Lol yeah i always laugh anyway especially when someone tells me freedom of speech doesnt give me the right to criticize the actions and words of an idividual without consequence but one day those passing out large amounts of censorship will be the biggest problem if someone fully does something against them
con-sum-er
a person who purchases goods and services for personal use.
“understanding what motivates consumers is more crucial than ever”
pur-chase
acquire (something) by paying for it; buy.
“Mr. Gill spotted the manuscript at a local auction and purchased it for $1,500”
con-sum-er-ism
the protection or promotion of the interests of consumers.
“the growth of consumerism has led to many organizations improving their service to the customer”
cus-tom-er
a person or organization that buys goods or services from a store or business.
“Mr. Harrison was a regular customer at the Golden Lion”
buy
obtain in exchange for payment.
“he bought me a new dress”
It is strictly tied to monetary spending in the context in which I’m using it. Based on the heavily in-game transaction driven revenue model, I’d confidently say 343 is also going by this definition.
I’ve said in other posts (possibly on a different thread) that I believe when the money stops, development stops. If this Halo fails, I don’t believe it will get fixed or that there will be a next.
As much as I want to take your side on that one, I just don’t think that’s the answer.
In its current state, if I had paid $79.99 for Infinite vs the current free-to-play model I would have uninstalled it and refunded my payment.
They never should have went with this revenue model.
If you pay rent for an apartment and your neighbor’s visitor takes the parking spot that’s included in your rent while you’re away getting groceries, do you not get upset?
You have to park in the guest lot and walk twice as far with your groceries. Not to mention come back out later and move your car into your spot.
My neighbor’s visitor complaining about having to walk twice as far, shouldn’t carry the same weight as my complaint. I pay rent and they don’t.
Same concept.
If you reference the reply above last, there would be no free users had they launched traditionally. There would be no Premium users.
Unless there still was… Not sure how I’d feel if there was a paid membership inside of a paid game.
I guess it would be comparable to World of Warcraft in the sense that you have to purchase the current release of the game, but still pay to play it on a monthly basis. Only it would be optional vs the mandatory World of Warcraft membership.
I would be 100% more willing to do that for Halo than World of Warcraft.
Just not in its current state, like I said.
If that was the case, then all of my responses to non-Premium users would still be the same and just as valid.
You’re not paying for it so you don’t get to use it. If you want to use it then pay for it.
If not being able to use it is bringing you to this constant state of wanting to complain, there’s always the uninstall button. You’ve got $0.00 invested. It’s not like you have to get your moneys worth out of it. You don’t have to play the game. You can play it, it’s free-to-play, but you don’t have to.
I’m not worried about the developers. Regardless of their department.
I’m worried about the person reading the summary email from the SEO team, seeing “Battle Pass” and “Free Content” trending 30x more than real issues and reporting that to who ever they report to. Then that person in turn prioritizing faster season releases, larger seasons, or more/better free content for the seasons in future updates.
As a Premium user I don’t want to see a higher free to premium tier ratio, 50 additional tiers or a 3-month early release of Season 3. I want to see forge, less desync, more ranked playlists or BR start social playlists and the ability to replay a mission without starting from scratch in campaign.

DIRECTIVES »
1. According to the Halo forum post, how much would the writer have had to pay for Infinite, which would have made them uninstall it and ask for a refund?
2. Reproduce the Halo forum post from "You have to park" to "Same concept.".
3. Pick up the Halo forum post after its final sentence and keep writing it.

MATERIAL »

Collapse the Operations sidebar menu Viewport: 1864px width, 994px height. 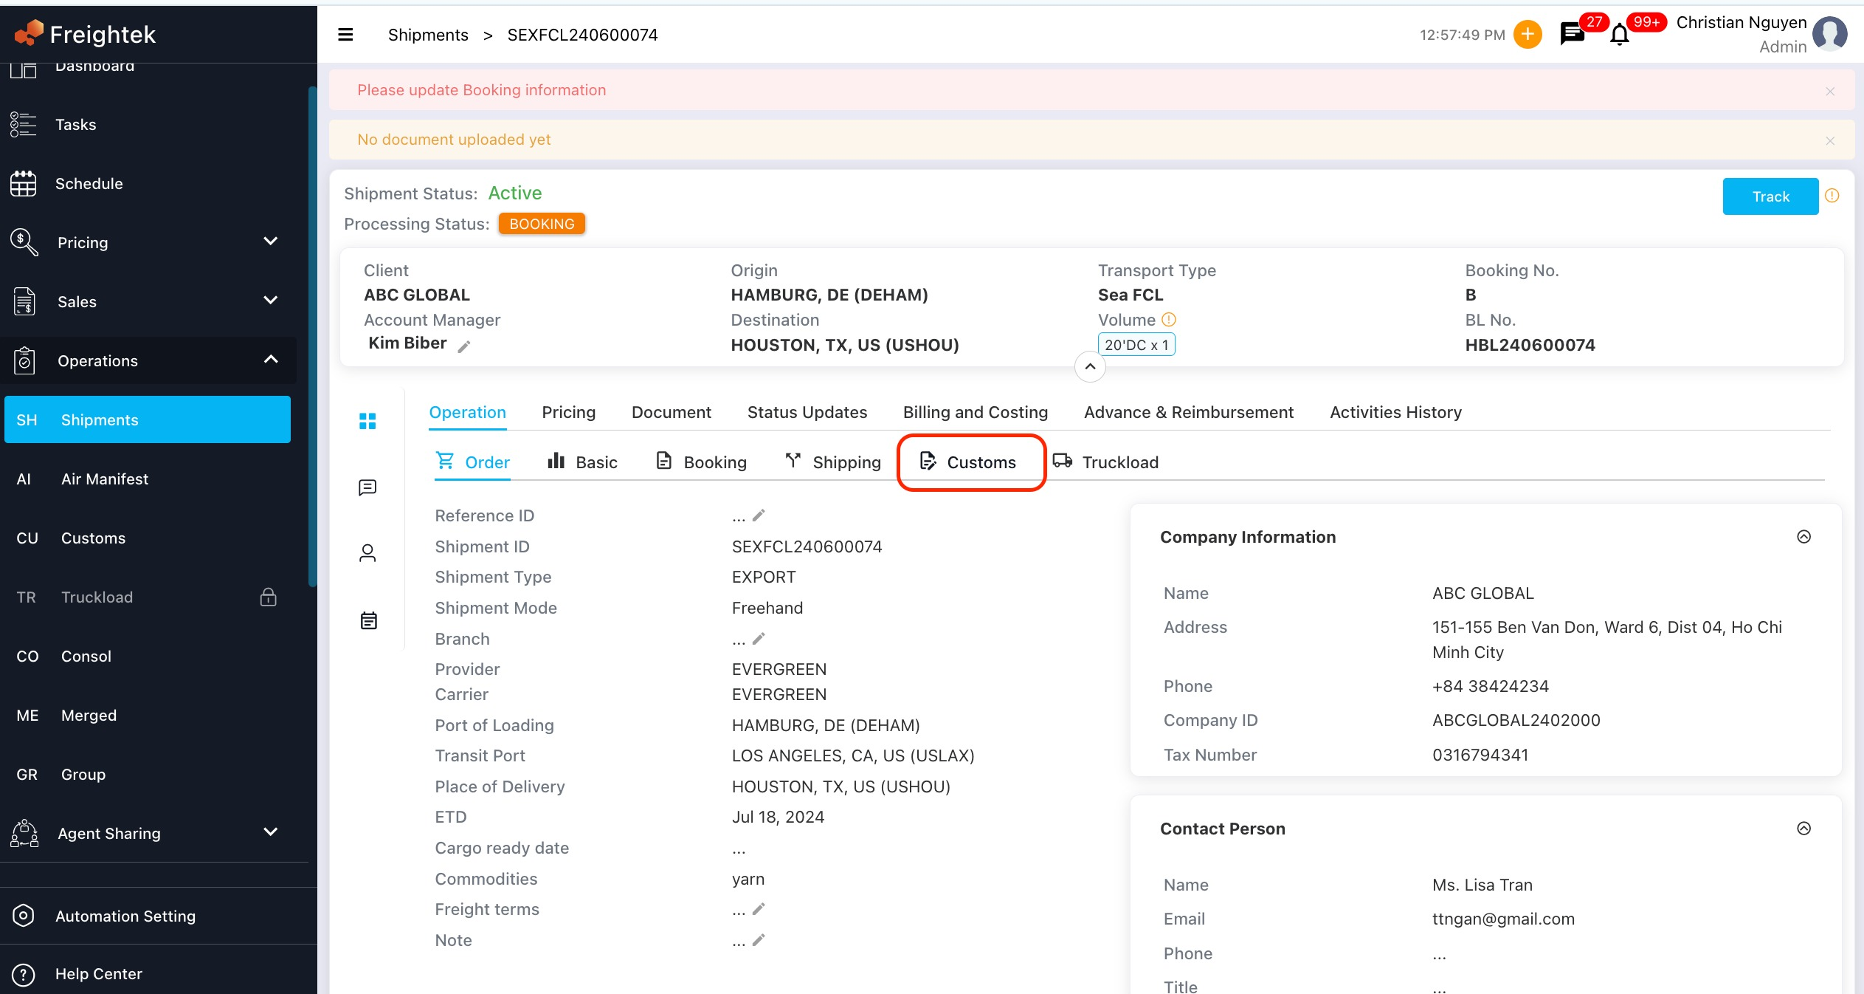(x=270, y=360)
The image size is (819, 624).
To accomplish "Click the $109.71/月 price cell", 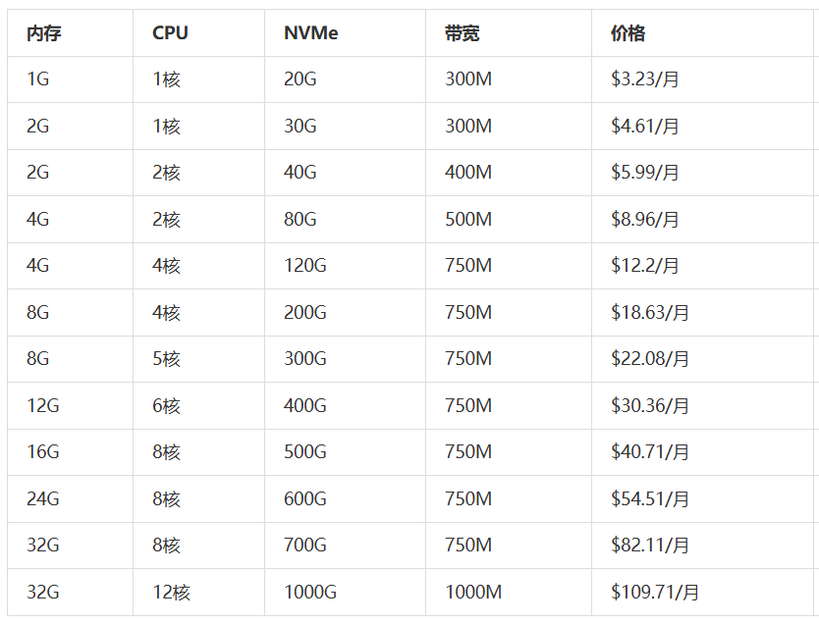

ANSWERS TO THE EXERCISE »
1. $79.99

2.
You have to park in the guest lot and walk twice as far with your groceries. Not to mention come back out later and move your car into your spot.
My neighbor’s visitor complaining about having to walk twice as far, shouldn’t carry the same weight as my complaint. I pay rent and they don’t.
Same concept.

3.
I realize that progress is being made all around in all departments. I’m not worried it won’t get done. I’m worried about the order in which it gets done.
Issues > luxuries.
Free users are contributing in no way to fixing the real issues by helping pay the bills, yet you’re defending them complaining about not having luxuries.
Reference reply #3.
I never said it did, until just now in reply #3.
I made the disctinction that Premium users aren’t complaining about this because it’s a non-issue for consumers.
We’re complaining about the issues that should be the priority while paying for that right to complain.
Here’s a quote from the HALO INFINITE BATTLE PASS & FREE-TO-PLAY FAQ page on Waypoint, from a snapshot of the website dated November 17 2021. 2 days after launch.
DOES THE BATTLE PASS IN HALO INFINITE EVER EXPIRE?
No. All Battle Passes in Halo Infinite are permanently available and upgrading to the premium Battle Pass is always an option. Season Progress is applied to whichever Battle Pass the player has selected as currently active in-game.
What was posted in November on the matter in their FAQ, verbatim, is “All Battle Passes in Halo Infinite are permanently available and upgrading to the premium Battle Pass is always an option.” which is in no way misleading or dishonest.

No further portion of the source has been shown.